Q12. Predict the output: Easy

val nums = List(1, 2, 3, 4, 5)
val result = nums.filter(_ % 2 == 0).map(_ * _ ).sum
println(result)

Output: 20

Explanation: Filter keeps [2, 4]. Map squares each: [4, 16]. Sum: 20.


Functional Programming

Q13. What are higher-order functions in Scala? Medium

def applyTwice(f: Int => Int, x: Int): Int = f(f(x))

val double = (n: Int) => n * 2
val addTen = (n: Int) => n + 10

println(applyTwice(double, 3))   // 12 (3->6->12)
println(applyTwice(addTen, 5))   // 25 (5->15->25)

// Function composition
val doubleThenAddTen = addTen compose double  // double first, then addTen
val addTenThenDouble = addTen andThen double  // addTen first, then double

println(doubleThenAddTen(5))  // 20
println(addTenThenDouble(5))  // 30

Q14. What are currying and partial application? Advanced

// Currying: multi-arg function -> chain of single-arg functions
def add(a: Int)(b: Int): Int = a + b
val add5 = add(5)_   // partial application
println(add5(3))     // 8

// curry any function
def multiply(a: Int, b: Int): Int = a * b
val curriedMultiply = (multiply _).curried
val triple = curriedMultiply(3)
println(triple(7))   // 21

// Practical: filter with partial application
val isMultipleOf: Int => Int => Boolean = m => n => n % m == 0
val isEven = isMultipleOf(2)
println(List(1,2,3,4,5).filter(isEven)) // List(2,4)

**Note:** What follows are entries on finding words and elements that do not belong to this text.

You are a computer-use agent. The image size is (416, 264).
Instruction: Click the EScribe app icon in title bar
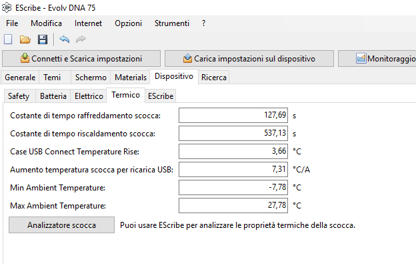pos(7,7)
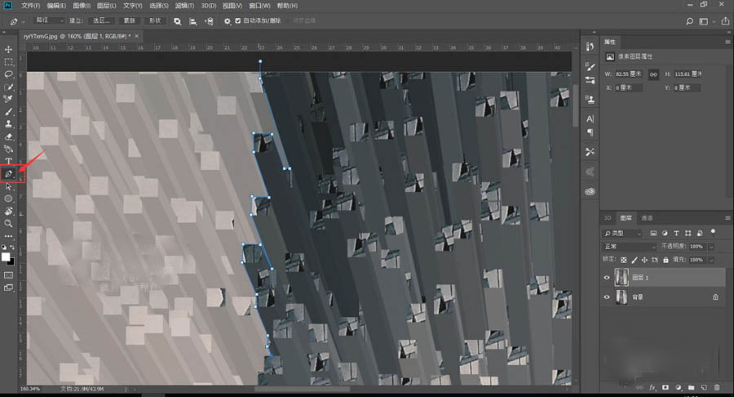This screenshot has height=397, width=734.
Task: Select the Pen tool in toolbar
Action: [x=9, y=173]
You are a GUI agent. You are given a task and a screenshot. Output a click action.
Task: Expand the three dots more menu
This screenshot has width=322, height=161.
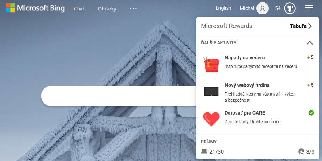(x=133, y=9)
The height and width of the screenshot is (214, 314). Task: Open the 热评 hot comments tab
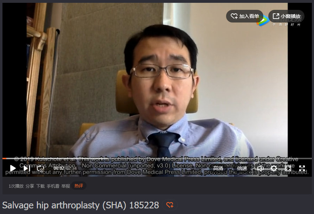pos(79,186)
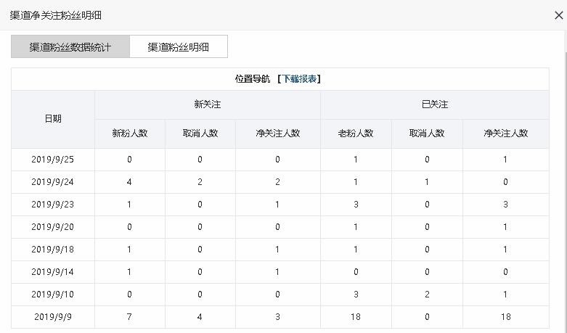Select the 2019/9/20 date cell
The height and width of the screenshot is (333, 567).
53,227
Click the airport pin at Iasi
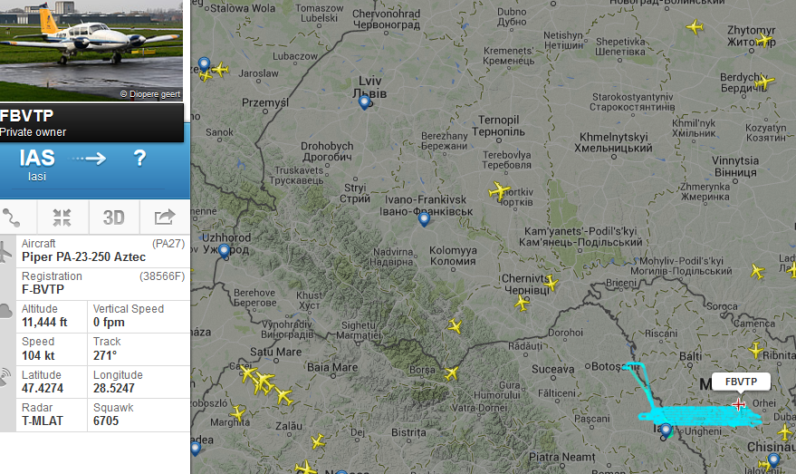The width and height of the screenshot is (796, 474). pos(666,430)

Q15. What is immutability in Scala? Easy

// Immutable collections (default)
val list = List(1, 2, 3)
val newList = list :+ 4    // new list, original unchanged
val prepended = 0 :: list  // prepend

val map = Map("a" -> 1, "b" -> 2)
val updated = map + ("c" -> 3)  // new map

// Mutable when needed (explicit import)
import scala.collection.mutable
val mutableList = mutable.ListBuffer(1, 2, 3)
mutableList += 4  // modifies in place

Q16. What are tail-recursive functions? Advanced

import scala.annotation.tailrec

// Non-tail-recursive (stack overflow for large n)
def factBad(n: Int): Long = if (n <= 1) 1L else n * factBad(n - 1)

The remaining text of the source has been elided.